Ukraine top concern for Indians now: Kantar

Climate and environmental issues have emerged among the top 3 concerns in India even as people seem to have learnt to live with the Covid virus. Globally, 64% people rate Ukraine as their top concern.

Ukraine top concern for Indians now: Kantar
A further 71% of the people believed inflation will continue to rise.

By Alokananda Chakraborty

It’s not the pandemic anymore that’s a reason for worry for the Indians. According to Kantar’s Global Issues Barometer, the invasion of Ukraine is the top most concern for Indians, followed by economic worries.

The report states that 37% of people listed Ukraine as their top concern, followed by 29% for whom economic issues are a worry. Climate and environmental issues have emerged among the top 3 concerns in India even as people seem to have learnt to live with the Covid virus. Globally, 64% people rate Ukraine as their top concern.

Soaring prices of fuel, food and drink that have driven up bills has been a big bother for Indian households. While 35% of the population reported their household financial situation was deteriorating, 46% said the general economic outlook of the country was negative. People are struggling to meet their living costs, with 32% of households experiencing difficulties meeting their monthly outgoings and 11% unable to meet their commitments. A further 71% of the people believed inflation will continue to rise.

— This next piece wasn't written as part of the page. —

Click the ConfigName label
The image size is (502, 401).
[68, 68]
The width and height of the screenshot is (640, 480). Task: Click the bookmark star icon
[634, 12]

Given the strain on finances, luxury goods, entertainment and holidays look likely to be the sectors to suffer. Almost half of the households (41%) were considering regulating entertainment subscriptions — one industry that did well during the pandemic. Almost three-fourths of those surveyed said the current turmoil is impacting their big life plans: saving for big future life events (47%), children’s education (27%) and retirement plans (24%).

The reports says the impact of the current circumstances lies as much in the future as in the present and can influence not just people’s financial but also their emotional well-being. Brands must, therefore, recognise what matters in people’s lives and examine their relevance in supporting the consumer overcome these challenges, adds the report.

There is sliver of hope as two-thirds of people in India feel secure in their jobs and expect pay rise that will match inflation.
“This is one reason why people in India remain cautiosly optimistic,” says Soumya Mohanty, managing director, South Asia, insights division, Kantar. “Global events are affecting the short-term spending behaviour of people as well as their long-term plans. So the sense of prudence is deepening among them and they have begun to trim corners. But Indians feel much safer and are more optimistic about personal financial situation than the rest of the world.”

According to the report, 29% of Indians said they had reduced the amount of money put into savings (against a global figure of 21%), while 25% (against a global figure of 18%) were working longer hours or have taken up extra shifts/jobs to get by.

Kantar’s new study analysed 800 people’s attitudes in India and contrasted it to 11,000 across 19 countries (representing 68% of global GDP) as they rode the roller-coaster of global events. The study asked open-ended questions and used Kantar’s proprietary technology tools to analyse the responses.

The survey had interesting pointers about India’s reaction to climate issues. Around two-third Indians experienced what they called eco-anxiety and were more anxious about climate change than the rest of the world. That said, in India, there was “a strong sense of shared responsibility among the government, the general public and businesses to tackle climate issues,” said the report.

The survey also detected tension between people’s engagement with eco-friendly solutions and the affordability of green options among brands.

“For responsible consumption to become mainstream, brands must propose their green offer at a price point the mass market can afford,” the report said.